_Lavoro richiesto:_ Sostituisci "romanzi" con "racconti" e riscrivi il brano su D'Annunzio da "La vita di Gabriele" fino a "sul mondo borghese." compreso.

_Testo selezionato:_
━━━━━━━━━━

D’annunzio: vita, opere, poetica.

Gabriele_D'Annunzio

D’annunzio: vita, opere, poetica.

La vita di Gabriele D’Annunzio è paragonabile a quella di una star dei giorni nostri: dall’ultimo Ottocento sino almeno alla Prima guerra mondiale con il suo stile di vita fatto di mondanità, di avventure erotiche, di duelli e scandali, e con i suoi romanzi, in cui trasfigurava in stile ricercato le proprie esperienze biografiche, egli rappresenta un modello di comportamento che esercita una forte influenza sul mondo borghese.

━━━━━━━━━━

_Estratti delle voci:_
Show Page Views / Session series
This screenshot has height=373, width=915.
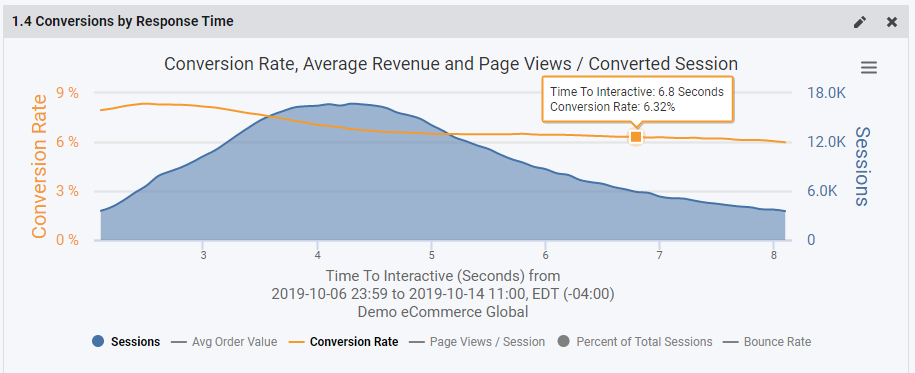(477, 341)
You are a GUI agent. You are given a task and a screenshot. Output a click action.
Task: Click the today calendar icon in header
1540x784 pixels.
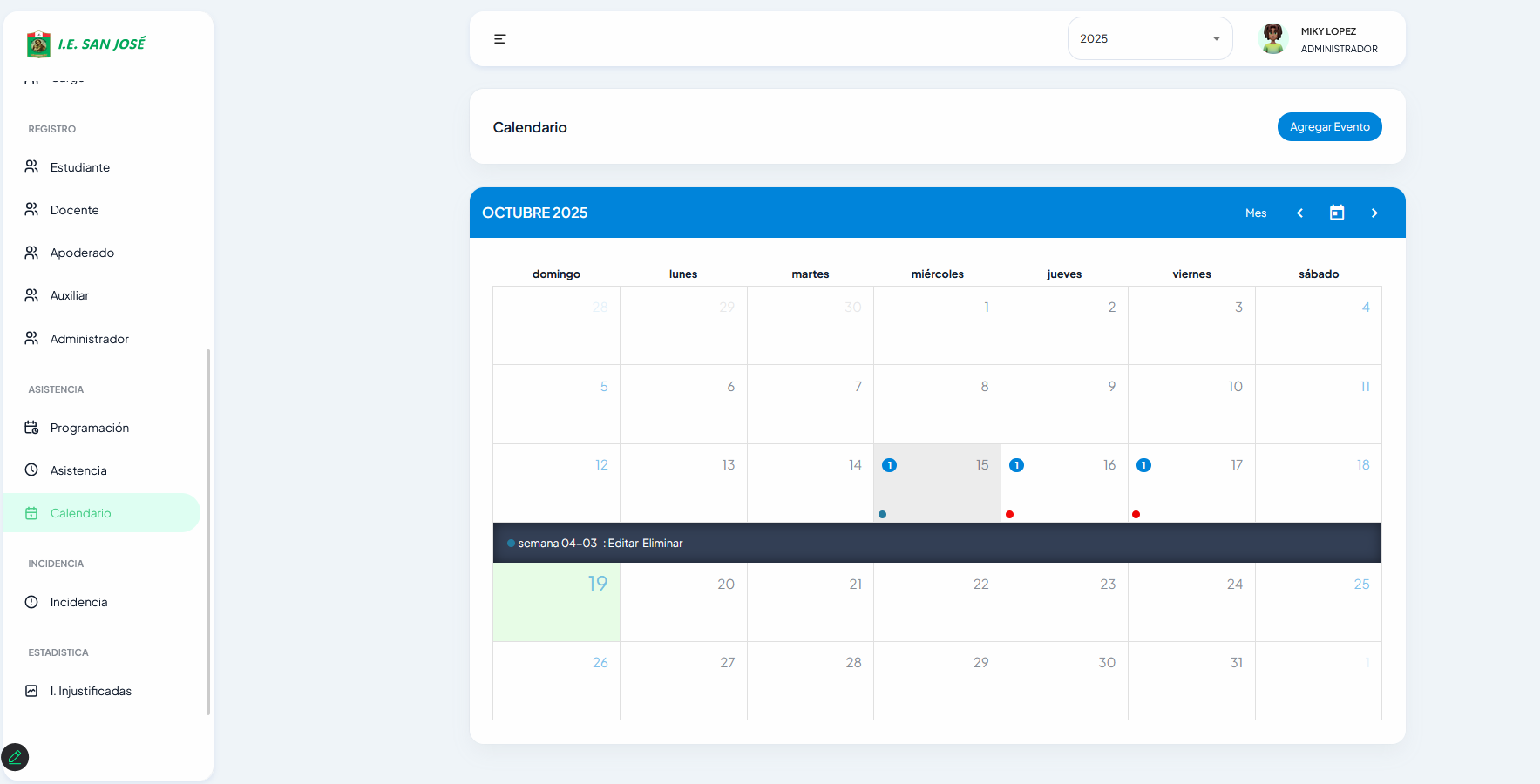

━━━━━━━━━━

_Risposta esercizio:_
La vita di Gabriele D’Annunzio è paragonabile a quella di una star dei giorni nostri: dall’ultimo Ottocento sino almeno alla Prima guerra mondiale con il suo stile di vita fatto di mondanità, di avventure erotiche, di duelli e scandali, e con i suoi racconti, in cui trasfigurava in stile ricercato le proprie esperienze biografiche, egli rappresenta un modello di comportamento che esercita una forte influenza sul mondo borghese.